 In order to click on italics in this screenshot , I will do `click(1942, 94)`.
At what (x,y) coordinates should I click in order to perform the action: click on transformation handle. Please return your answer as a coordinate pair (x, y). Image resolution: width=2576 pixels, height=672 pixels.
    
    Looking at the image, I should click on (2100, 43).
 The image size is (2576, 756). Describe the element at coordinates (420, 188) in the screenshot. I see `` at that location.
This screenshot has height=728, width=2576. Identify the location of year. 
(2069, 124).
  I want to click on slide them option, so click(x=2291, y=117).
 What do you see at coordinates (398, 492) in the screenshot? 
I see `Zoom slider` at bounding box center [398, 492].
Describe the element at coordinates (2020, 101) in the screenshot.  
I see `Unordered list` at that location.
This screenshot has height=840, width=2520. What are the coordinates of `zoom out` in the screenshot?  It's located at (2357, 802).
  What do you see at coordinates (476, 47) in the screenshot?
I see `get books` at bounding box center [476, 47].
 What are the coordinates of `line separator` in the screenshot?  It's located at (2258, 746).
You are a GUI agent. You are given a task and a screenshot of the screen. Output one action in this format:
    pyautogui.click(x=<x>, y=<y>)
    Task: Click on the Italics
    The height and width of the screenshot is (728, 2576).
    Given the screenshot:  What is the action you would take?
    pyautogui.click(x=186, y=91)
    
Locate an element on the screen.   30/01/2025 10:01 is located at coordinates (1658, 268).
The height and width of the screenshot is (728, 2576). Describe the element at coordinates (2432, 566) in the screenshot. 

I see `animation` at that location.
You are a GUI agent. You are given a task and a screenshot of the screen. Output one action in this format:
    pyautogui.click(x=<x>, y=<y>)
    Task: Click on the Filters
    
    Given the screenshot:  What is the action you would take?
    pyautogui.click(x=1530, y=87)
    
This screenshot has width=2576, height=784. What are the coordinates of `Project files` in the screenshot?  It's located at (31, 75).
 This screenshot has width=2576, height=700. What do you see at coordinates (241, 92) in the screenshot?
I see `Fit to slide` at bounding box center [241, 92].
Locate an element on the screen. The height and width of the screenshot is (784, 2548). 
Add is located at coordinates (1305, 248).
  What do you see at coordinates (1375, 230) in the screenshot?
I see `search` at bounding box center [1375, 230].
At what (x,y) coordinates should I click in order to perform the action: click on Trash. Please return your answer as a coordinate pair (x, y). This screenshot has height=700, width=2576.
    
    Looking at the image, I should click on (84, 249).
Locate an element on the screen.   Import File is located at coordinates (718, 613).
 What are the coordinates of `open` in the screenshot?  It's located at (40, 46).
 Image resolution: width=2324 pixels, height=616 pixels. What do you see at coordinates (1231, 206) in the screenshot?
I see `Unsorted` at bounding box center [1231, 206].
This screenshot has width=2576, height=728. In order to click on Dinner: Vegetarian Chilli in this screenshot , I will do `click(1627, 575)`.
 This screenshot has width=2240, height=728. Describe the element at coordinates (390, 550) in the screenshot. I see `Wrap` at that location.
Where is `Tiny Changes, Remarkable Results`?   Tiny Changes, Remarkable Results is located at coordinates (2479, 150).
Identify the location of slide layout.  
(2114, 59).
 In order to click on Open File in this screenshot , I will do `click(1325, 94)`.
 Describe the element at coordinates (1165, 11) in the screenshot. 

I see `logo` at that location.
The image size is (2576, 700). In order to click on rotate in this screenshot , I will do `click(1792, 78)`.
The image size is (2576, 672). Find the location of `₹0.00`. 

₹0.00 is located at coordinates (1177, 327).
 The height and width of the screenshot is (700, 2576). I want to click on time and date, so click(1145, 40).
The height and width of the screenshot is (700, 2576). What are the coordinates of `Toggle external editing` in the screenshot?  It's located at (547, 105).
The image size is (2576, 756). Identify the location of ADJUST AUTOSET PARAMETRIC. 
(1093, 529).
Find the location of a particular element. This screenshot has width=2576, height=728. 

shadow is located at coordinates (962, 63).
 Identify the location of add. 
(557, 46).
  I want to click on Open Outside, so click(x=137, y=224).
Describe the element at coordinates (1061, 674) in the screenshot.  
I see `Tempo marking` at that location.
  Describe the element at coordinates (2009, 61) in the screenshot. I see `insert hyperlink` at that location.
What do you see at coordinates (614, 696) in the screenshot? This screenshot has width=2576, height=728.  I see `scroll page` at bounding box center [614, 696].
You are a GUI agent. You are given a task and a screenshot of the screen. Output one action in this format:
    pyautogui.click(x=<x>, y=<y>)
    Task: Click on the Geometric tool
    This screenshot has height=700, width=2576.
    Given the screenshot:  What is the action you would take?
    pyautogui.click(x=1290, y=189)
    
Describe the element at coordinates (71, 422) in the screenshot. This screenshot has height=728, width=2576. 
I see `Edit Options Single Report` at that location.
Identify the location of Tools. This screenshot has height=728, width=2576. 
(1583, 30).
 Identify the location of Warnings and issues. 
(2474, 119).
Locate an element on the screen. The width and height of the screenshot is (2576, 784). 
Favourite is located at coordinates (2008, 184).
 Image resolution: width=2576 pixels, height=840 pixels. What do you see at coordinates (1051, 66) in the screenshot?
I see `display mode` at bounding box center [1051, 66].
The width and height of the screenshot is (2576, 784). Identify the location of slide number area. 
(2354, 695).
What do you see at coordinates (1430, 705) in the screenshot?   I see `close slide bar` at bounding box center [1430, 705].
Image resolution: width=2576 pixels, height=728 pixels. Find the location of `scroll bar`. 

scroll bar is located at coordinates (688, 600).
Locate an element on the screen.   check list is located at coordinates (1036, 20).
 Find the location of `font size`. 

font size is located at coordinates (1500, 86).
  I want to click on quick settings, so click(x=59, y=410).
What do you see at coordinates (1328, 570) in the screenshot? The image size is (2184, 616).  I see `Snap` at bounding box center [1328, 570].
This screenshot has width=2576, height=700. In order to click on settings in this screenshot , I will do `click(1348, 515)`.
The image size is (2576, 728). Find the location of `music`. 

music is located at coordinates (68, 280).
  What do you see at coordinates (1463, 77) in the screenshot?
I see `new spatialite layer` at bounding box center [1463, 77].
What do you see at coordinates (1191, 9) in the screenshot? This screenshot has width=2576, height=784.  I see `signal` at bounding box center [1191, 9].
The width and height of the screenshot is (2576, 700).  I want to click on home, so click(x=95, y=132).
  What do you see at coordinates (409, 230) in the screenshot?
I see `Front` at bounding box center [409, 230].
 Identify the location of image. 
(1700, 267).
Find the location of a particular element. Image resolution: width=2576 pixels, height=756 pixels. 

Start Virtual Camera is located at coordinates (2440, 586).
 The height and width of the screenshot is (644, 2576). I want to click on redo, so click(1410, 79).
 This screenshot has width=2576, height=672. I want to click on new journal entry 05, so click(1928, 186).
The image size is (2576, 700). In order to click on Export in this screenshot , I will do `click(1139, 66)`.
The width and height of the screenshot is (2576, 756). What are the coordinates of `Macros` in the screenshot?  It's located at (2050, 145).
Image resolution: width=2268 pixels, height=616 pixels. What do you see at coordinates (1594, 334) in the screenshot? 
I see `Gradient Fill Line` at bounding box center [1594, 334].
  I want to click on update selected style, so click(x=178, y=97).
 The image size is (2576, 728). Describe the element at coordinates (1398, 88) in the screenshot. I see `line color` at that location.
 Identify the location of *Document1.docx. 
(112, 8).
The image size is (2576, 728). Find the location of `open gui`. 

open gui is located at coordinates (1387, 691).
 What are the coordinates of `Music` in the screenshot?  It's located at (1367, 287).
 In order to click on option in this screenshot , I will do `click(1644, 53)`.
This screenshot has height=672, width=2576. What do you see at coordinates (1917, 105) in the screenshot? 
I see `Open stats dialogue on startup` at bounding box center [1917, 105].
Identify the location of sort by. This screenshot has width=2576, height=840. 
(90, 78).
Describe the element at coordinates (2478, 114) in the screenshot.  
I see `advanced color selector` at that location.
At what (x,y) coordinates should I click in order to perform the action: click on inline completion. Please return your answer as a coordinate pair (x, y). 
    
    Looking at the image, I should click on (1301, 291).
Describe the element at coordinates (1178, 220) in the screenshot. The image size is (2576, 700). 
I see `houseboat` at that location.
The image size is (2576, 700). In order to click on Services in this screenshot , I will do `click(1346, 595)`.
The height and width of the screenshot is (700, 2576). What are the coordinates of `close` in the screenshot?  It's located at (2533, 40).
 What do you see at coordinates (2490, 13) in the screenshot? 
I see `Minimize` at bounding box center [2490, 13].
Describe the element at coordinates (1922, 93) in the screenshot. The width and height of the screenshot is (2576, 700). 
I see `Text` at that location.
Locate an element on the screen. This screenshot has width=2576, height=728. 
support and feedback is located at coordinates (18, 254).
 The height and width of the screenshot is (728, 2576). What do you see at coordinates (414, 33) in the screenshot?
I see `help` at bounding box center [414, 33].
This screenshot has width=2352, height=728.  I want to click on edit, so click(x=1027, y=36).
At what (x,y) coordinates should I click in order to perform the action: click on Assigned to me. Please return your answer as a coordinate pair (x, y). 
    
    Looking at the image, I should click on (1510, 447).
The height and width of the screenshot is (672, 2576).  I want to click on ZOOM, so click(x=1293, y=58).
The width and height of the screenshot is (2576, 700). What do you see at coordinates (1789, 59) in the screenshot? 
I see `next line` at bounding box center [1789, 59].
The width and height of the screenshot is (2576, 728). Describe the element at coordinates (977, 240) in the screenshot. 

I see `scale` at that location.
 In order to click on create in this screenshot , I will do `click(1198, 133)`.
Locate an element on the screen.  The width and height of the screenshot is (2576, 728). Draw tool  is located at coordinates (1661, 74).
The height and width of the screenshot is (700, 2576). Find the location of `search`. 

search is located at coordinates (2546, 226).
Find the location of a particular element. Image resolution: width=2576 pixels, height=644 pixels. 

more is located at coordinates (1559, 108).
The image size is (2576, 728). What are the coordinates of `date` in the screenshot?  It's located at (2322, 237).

--- --- ---

PROBLEM: Please output the data from the line containing "What do you see at coordinates (398, 492)" through the line containing "pyautogui.click(x=1530, y=87)" as a JSON list of strings, one string per line, leaving out blank lines.

RESULT OF THIS TASK:
[
  " What do you see at coordinates (398, 492) in the screenshot? ",
  "I see `Zoom slider` at bounding box center [398, 492].",
  "Describe the element at coordinates (2020, 101) in the screenshot.  ",
  "I see `Unordered list` at that location.",
  "This screenshot has height=840, width=2520. What are the coordinates of `zoom out` in the screenshot?  It's located at (2357, 802).",
  "  What do you see at coordinates (476, 47) in the screenshot?",
  "I see `get books` at bounding box center [476, 47].",
  " What are the coordinates of `line separator` in the screenshot?  It's located at (2258, 746).",
  "You are a GUI agent. You are given a task and a screenshot of the screen. Output one action in this format:",
  "    pyautogui.click(x=<x>, y=<y>)",
  "    Task: Click on the Italics",
  "    The height and width of the screenshot is (728, 2576).",
  "    Given the screenshot:  What is the action you would take?",
  "    pyautogui.click(x=186, y=91)",
  "Locate an element on the screen.   30/01/2025 10:01 is located at coordinates (1658, 268).",
  "The height and width of the screenshot is (728, 2576). Describe the element at coordinates (2432, 566) in the screenshot. ",
  "I see `animation` at that location.",
  "You are a GUI agent. You are given a task and a screenshot of the screen. Output one action in this format:",
  "    pyautogui.click(x=<x>, y=<y>)",
  "    Task: Click on the Filters",
  "    Given the screenshot:  What is the action you would take?",
  "    pyautogui.click(x=1530, y=87)"
]